Valli nunca pensou que a sociedade começou a se tornar "líquida" quando reconheceu uma igual dignidade a todos os cidadãos? Quando superou a escravidão? Quando reconheceu também às mulheres uma igual dignidade em relação aos homens, e às esposas em relação aos maridos? Ele nunca ouviu falar do fato de que todas essas grandes conquistas do mundo moderno tiveram que ser feitas quase sempre "apesar da Igreja Católica"? E não seria a hora de admitir as próprias responsabilidades – como Francisco faz abertamente na Amoris laetitia e em outros contextos – e parar com esse paternalismo insuportável em relação a tudo e a todos?
e) Uma leitura "pré-moderna" da questão pedagógica (em família e na sociedade civil)

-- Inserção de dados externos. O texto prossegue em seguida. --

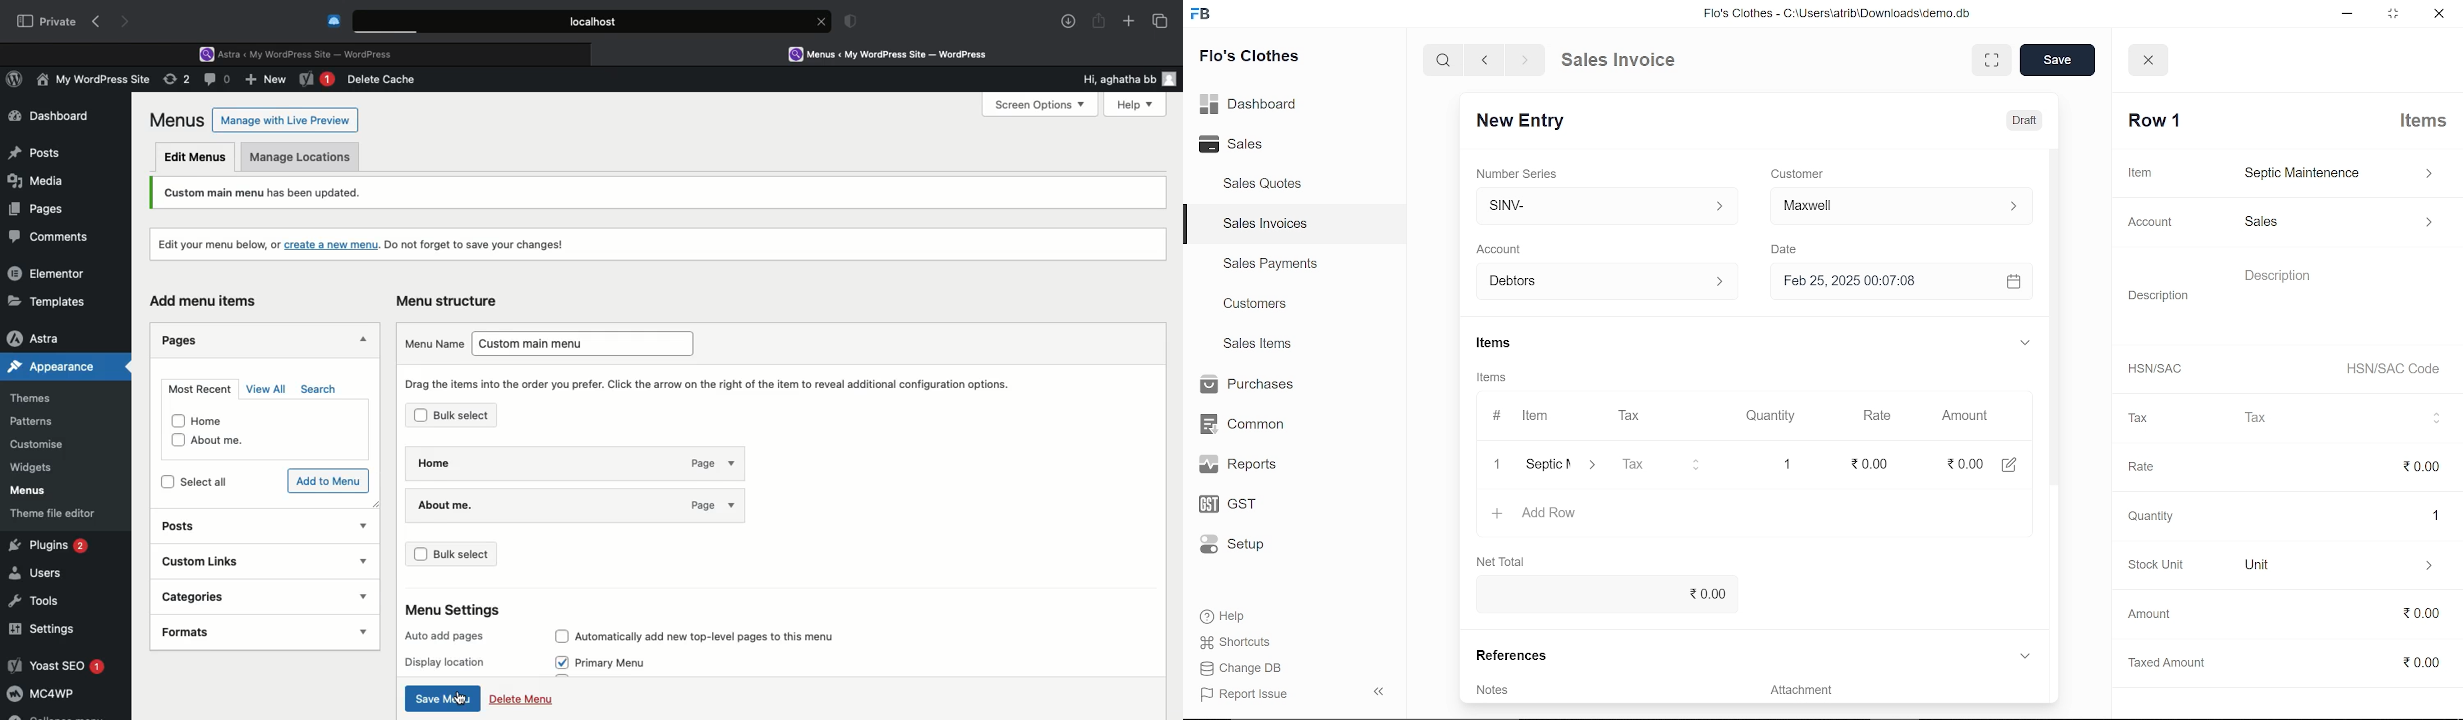 The height and width of the screenshot is (728, 2464). Describe the element at coordinates (1898, 205) in the screenshot. I see `Insert Customer` at that location.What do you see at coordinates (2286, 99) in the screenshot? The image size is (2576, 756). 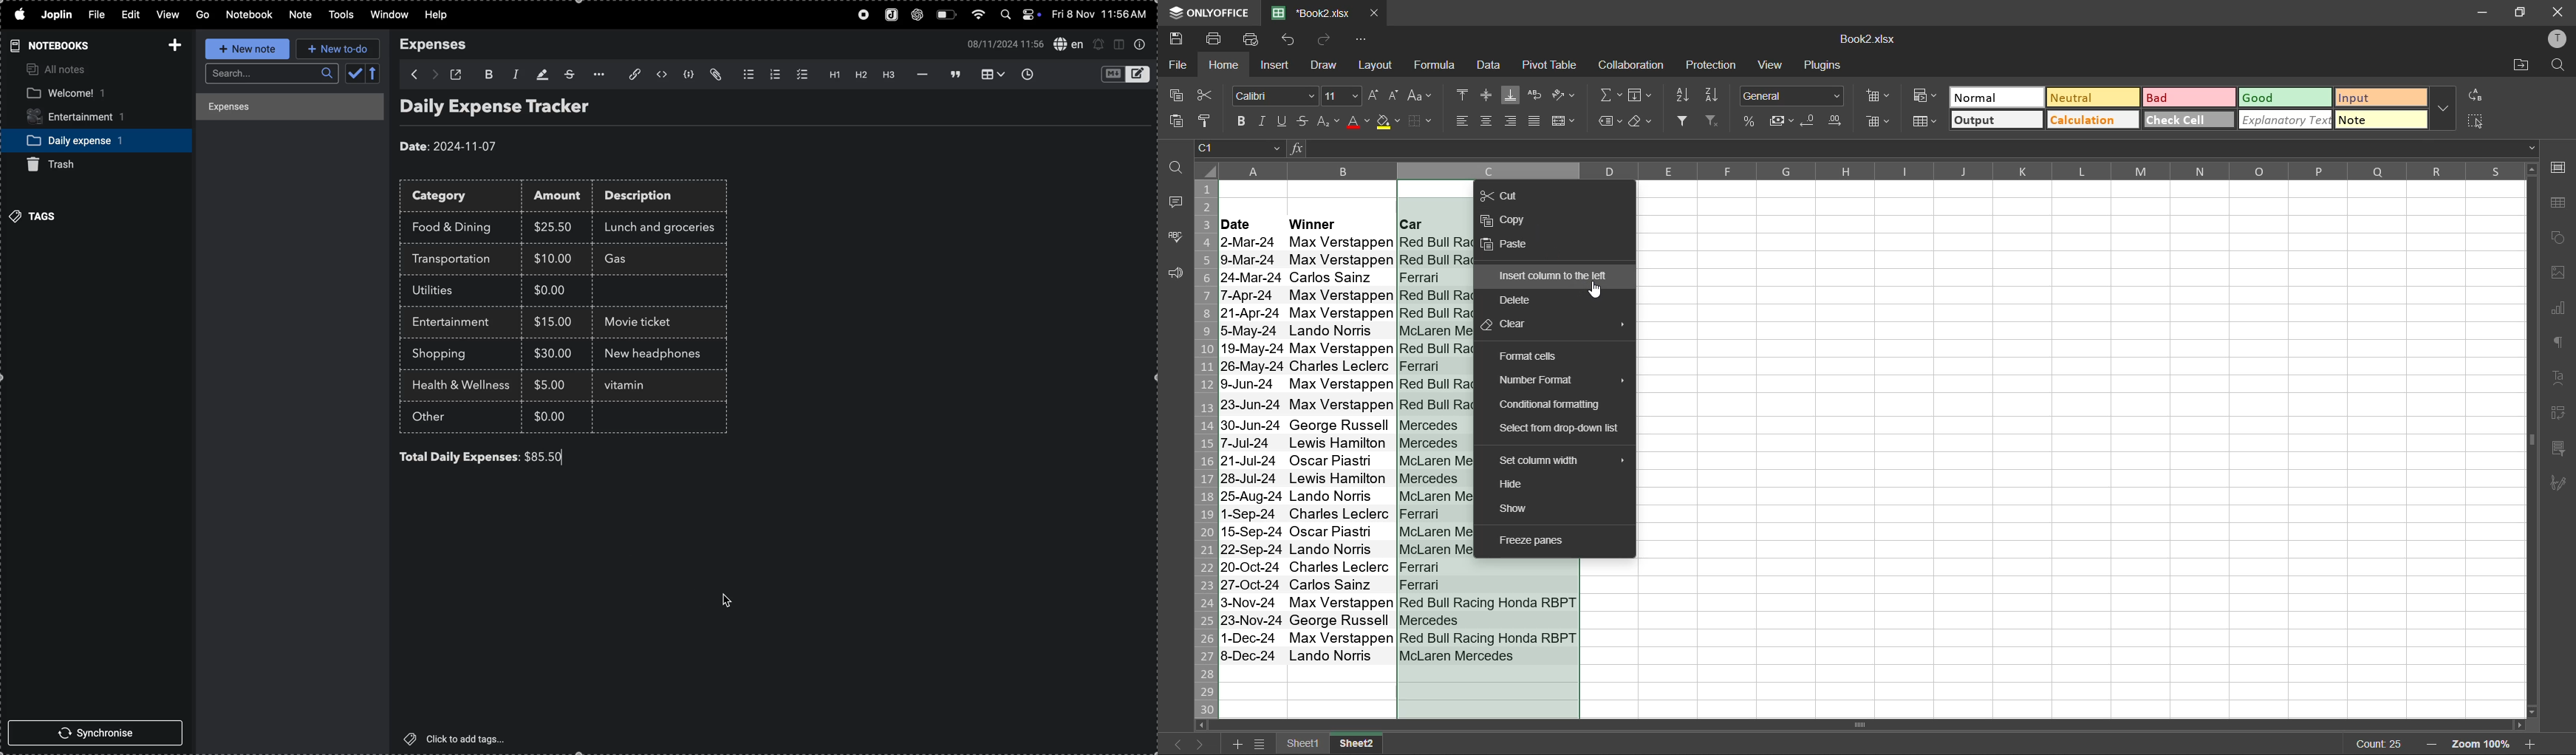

Também sobre outro ponto eu gostaria de assinalar a Valli uma questão de fundo: o pedido de pedagogia, que ele levanta com razão, certamente não pode ser dirigido por ele a Francisco ou a Schönborn. Mas eu entendo, porque, também nesse campo, ele permaneceu em uma concepção da tradição católica e da relação entre Igreja e mundo anterior à Dignitatis humanae, que sanciona a liberdade de consciência como conquista comum de todos os homens e mulheres.
E o erro é de repetir, como Valli faz frequentemente, que Francisco defende o direito e não o dever. Essa é uma grave mentira, que não corresponde nem às palavras de Francisco, nem à consciência eclesial comum, mas que repete as palavras obsessivas dos tradicionalistas e dos reacionários, que conhecem apenas oposições.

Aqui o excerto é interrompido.